Mas, ressalvou, a consulta à distância funciona melhor com os doentes que têm “uma relação mais antiga” com o médico. “Com os novos doentes não temos capacidade para estabelecer uma boa relação médico-doente só via telefónica, como é evidente”.

Apesar do aumento das teleconsultas, os hospitais continuam de portas abertas para receber os doentes e para realizar cirurgias urgentes, nomeadamente as de “doentes oncológicos que não podem esperar”.

Para o especialista, esta mudança no funcionamento dos hospitais fez cair alguns mitos, como o acesso remoto dos médicos ao processo eletrónico.

“Caiu porque se mostrou que é possível e eficaz, e eu espero que não volte para trás quando a situação normalizar”, defendeu.

Até a preocupação com um doente que esteja internado pode ser minimizada porque o médico pode ter acesso em casa às suas análises ou exames.

Luís Campos Pinheiro considera que as consultas também vão mudar. “Não da forma como estamos a fazer, praticamente todas por telefone, mas sobretudo no “doente mais antigo, mais rotineiro” em que não há necessidade de fazer um exame físico e em que “a relação médico-doente já é forte”.

Há muitos doentes crónicos que vão ao hospital apenas para mostrar uma análise e levantar medicamentos para o cancro da próstata, por exemplo, ou para uma consulta de seguimento de doença oncológica que se realiza de seis em seis meses durante muitos anos.

“Neste tipo de doentes, pelo menos uma das consultas pode fazer-se presencialmente e a outra em teleconsulta”, uma medida que “aliviará imenso” as incapacidades da sala de espera.

Testes a doentes antes de cirurgias obrigam a mudança de planos

“Mesmo num serviço de urologia que não está dirigido para a Covid-19, alterámos muitos procedimentos, designadamente fazer o teste a todos os doentes que são operados”, disse o urologista.

## REGISTOS APRESENTADOS
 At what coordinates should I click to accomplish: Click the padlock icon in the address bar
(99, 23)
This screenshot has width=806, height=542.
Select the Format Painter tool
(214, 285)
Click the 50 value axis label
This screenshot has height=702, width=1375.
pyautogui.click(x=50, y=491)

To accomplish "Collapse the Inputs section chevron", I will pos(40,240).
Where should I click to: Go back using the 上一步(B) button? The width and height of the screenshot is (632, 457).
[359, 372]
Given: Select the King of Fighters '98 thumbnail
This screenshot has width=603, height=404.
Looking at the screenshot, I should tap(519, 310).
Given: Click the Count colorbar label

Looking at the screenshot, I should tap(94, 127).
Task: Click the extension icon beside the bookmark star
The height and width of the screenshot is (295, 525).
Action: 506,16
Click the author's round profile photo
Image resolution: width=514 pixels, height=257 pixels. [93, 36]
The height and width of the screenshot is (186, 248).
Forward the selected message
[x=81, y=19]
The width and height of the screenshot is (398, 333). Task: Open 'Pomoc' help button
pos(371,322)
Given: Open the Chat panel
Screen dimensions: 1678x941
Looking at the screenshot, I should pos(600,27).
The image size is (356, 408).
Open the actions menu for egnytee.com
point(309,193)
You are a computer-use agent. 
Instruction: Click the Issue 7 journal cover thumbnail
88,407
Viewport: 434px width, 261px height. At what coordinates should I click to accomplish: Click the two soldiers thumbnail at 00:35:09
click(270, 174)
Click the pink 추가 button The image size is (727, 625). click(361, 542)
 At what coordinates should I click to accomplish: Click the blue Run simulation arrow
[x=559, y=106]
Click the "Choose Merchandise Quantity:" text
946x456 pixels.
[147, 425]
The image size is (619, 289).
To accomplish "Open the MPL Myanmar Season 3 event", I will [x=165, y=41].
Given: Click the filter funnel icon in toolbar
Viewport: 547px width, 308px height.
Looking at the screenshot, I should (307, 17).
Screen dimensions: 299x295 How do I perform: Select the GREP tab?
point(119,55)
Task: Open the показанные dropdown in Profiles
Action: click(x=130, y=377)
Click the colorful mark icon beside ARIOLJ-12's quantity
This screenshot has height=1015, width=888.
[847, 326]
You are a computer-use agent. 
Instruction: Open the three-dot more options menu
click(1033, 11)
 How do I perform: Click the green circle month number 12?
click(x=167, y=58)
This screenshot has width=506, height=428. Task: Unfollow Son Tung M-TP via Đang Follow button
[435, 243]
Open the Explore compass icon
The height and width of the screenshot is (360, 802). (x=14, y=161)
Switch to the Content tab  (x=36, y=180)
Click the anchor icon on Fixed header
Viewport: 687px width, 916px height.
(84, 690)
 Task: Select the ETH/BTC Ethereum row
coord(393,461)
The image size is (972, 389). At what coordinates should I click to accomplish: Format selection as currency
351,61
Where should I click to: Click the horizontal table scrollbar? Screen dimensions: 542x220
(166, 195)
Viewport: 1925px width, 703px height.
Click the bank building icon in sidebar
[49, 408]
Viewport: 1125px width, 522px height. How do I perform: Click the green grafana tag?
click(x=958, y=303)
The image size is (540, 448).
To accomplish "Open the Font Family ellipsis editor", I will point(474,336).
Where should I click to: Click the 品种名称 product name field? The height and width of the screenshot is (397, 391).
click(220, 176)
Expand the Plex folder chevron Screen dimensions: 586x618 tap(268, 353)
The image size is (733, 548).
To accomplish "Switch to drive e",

## TAREFAS A REALIZAR
1. Traduza para inglês esta frase do texto sobre as teleconsultas: "Até a preocupação com um doente que esteja internado pode ser minimizada porque o médico pode ter acesso em casa às suas análises ou exames."
2. Segundo o texto sobre as teleconsultas, com que frequência se realiza a consulta de seguimento de doença oncológica?
3. Prossiga o texto sobre as teleconsultas a partir do ponto em que termina.

## RESPOSTAS ESCRITAS
1. Even concern about a hospitalized patient can be minimized, because the doctor can access the patient's lab tests or exams from home.

2. De seis em seis meses, durante muitos anos.

3.
Mas o facto de o resultado do teste à Covid-19, doença causada pelo novo coronavírus (SARS-Cov-2), demorar cinco, seis ou mais horas “complica muito” o ritmo operatório, uma situação que se agrava quando dá positivo.

Campos Pinheiro contou o caso de um doente que ia fazer uma cistectomia, “uma grande cirurgia” para retirar a bexiga, e que “testou positivo”.

A partir do momento em que se soube que era positivo, foram feitas “todas as diligências” para o isolar e para identificar os profissionais que tinham estado em contacto com o doente.

“A partir dessa hora tentamos arranjar doentes para ocupar a sala operatória”, que chegaram ao hospital quatro horas depois, cerca das 22:00, e tiveram de fazer teste o que obrigou a esperar mais horas.

“Isto complica muito a orgânica do hospital e, portanto, é evidente que o ritmo operatório com os doentes está diferente”, uma situação que preocupa médicos e doentes.

O médico explicou que nas situações em que o teste dá positivo deve ser protelada a cirurgia, mas se o caso for urgente o doente é operado no hospital Curry Cabral, que pertence ao CHULC e tem “as condições mais adequadas” para estes doentes.

O especialista disse também recear que o medo de contrair Covid-19 esteja a afastar as pessoas dos serviços de urgência e que isso venha a agravar as doenças.

Deu o exemplo de um jovem de 20 anos que teve “uma torção do testículo, uma dor súbita intensa”, uma situação que deve ser operada num espaço inferior a seis horas.

“Como não queria ir ao hospital com receio da doença e como a linha Saúde 24 não estava a atender, ele chegou ao hospital já com 20 horas de início da sintomatologia e acabou por perder o testículo”, contou, lembrando que apesar de em termos da vida sexual e reprodutiva não alterar nada, é um “grande drama psicológico” para um jovem.

Como em todas as especialidades, a urologia também tem falsas urgências, mas as cirurgias eram “situações verdadeiras e essas também desapareceram”.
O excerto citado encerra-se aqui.